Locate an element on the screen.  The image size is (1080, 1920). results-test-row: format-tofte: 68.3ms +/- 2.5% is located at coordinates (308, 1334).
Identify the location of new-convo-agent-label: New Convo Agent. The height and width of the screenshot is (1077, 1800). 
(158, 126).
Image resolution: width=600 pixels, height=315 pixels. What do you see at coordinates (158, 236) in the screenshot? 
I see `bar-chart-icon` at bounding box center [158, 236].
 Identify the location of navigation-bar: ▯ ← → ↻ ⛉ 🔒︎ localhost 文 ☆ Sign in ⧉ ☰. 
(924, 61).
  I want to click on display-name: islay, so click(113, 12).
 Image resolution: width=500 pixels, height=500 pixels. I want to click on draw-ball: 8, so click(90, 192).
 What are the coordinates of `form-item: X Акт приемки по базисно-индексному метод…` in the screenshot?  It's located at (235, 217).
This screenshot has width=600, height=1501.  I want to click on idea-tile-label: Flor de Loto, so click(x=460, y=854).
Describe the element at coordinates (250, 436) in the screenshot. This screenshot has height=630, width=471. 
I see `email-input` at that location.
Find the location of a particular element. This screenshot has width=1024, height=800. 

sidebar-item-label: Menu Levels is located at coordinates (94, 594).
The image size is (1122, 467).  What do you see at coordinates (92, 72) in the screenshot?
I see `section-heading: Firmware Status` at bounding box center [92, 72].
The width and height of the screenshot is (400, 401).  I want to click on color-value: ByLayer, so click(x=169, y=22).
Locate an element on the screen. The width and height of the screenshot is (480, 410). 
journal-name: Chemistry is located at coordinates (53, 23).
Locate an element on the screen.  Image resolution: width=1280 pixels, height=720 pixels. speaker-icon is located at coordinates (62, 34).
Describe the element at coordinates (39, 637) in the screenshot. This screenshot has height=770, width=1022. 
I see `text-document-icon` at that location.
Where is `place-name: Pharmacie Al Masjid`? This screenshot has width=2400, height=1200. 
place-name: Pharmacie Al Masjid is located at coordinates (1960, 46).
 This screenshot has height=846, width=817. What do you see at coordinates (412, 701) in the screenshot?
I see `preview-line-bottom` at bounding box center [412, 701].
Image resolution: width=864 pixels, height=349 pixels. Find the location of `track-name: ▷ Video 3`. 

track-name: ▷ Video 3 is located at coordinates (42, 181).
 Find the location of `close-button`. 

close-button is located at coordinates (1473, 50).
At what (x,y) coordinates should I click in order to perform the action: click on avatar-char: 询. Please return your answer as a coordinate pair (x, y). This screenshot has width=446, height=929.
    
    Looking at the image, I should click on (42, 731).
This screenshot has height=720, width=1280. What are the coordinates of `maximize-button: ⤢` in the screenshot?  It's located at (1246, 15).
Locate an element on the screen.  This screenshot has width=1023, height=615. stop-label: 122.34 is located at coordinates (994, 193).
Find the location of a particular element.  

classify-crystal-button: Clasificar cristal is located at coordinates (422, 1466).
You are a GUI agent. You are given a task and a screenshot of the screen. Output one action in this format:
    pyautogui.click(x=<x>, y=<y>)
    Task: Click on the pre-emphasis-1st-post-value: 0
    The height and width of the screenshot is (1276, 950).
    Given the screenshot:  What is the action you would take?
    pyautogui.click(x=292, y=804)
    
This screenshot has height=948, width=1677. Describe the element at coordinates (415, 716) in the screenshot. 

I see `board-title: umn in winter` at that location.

______________________________

__Exercise aim__
Reproduce the stretch from the line containing "Find the location of a particular element. This" through the line containing "The width and height of the screenshot is (400, 401).", renaming "particular element" to "specific element" and leaving everything else unchanged.

__Answer for this exercise__
Find the location of a specific element. This screenshot has width=1024, height=800. 

sidebar-item-label: Menu Levels is located at coordinates (94, 594).
The image size is (1122, 467).  What do you see at coordinates (92, 72) in the screenshot?
I see `section-heading: Firmware Status` at bounding box center [92, 72].
The width and height of the screenshot is (400, 401).  I want to click on color-value: ByLayer, so click(x=169, y=22).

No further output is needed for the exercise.